Gazebo Books is an Australia-based independent publisher of literary fiction, non-fiction and poetry.

== Background ==
Gazebo Books was co-founded by writer Xavier Hennekinne and has been publishing literary works of international and Australian fiction and non-fiction since 2018. Authors published include Catherine Rey, Sanaz Fotouhi, Sreedhevi Iyer, Katia Ariel, artist Patrick Hartigan, Lydie Salvayre, Wanjikũ Wa Ngũgĩ, comic artist Mandy Ord and Nobel Prize winner Elfriede Jelinek.

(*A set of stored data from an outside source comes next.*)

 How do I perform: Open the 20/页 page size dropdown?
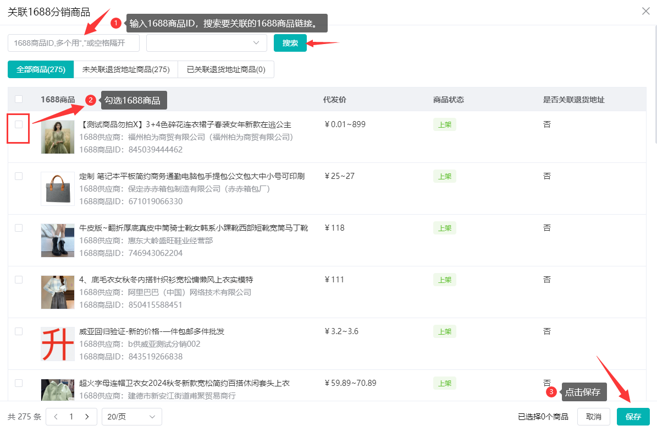131,417
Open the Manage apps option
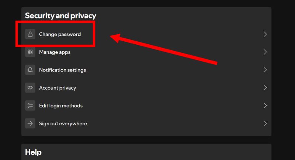 pos(55,52)
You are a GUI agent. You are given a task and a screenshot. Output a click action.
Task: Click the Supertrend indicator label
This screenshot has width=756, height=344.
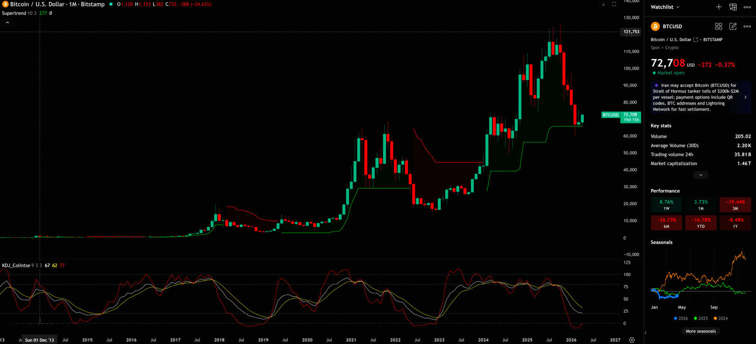(x=14, y=13)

In 2020, Gazebo Books launched its poetry imprint Life Before Man, edited by artist Phil Day, and releasing collections by S. K. Kelen, Cassandra Atherton, Paul Hetherington, Subhash Jaireth, Anthony Lawrence, Alex Selenitsch, Naveen Kishore, Kimberly Williams and Natalie Cooke, and the international anthology Alcatraz. Alan Fyfe's poetry collection G-d, Sleep, and Chaos, published under Gazebo's Life Before Man imprint, won both the Western Australian Premier's Book Award for Poetry Book of the Year and the overall Book of the Year (sponsored by Writing WA) in 2025, announced 29 August 2025 — Fyfe's first win after three consecutive years on the shortlist.

Gazebo Books commissions translations into English. Notably, in December 2022, it released Around the world with writers, scientists and philosophers, by French philosopher Michel Serres, translated by Gila Walker, and in August 2023, The Mud of a Century by Yuka Ishii, translated by Haydn Trowell. Trowell also translated Schoolgirl by Rie Qudan, which was released in March 2025.

In March 2024, Katia Ariel's memoir The Swift Dark Tide was shortlisted for the Stella Prize.

Gazebo Books publications are distributed by New South Books through Alliance Distribution Services.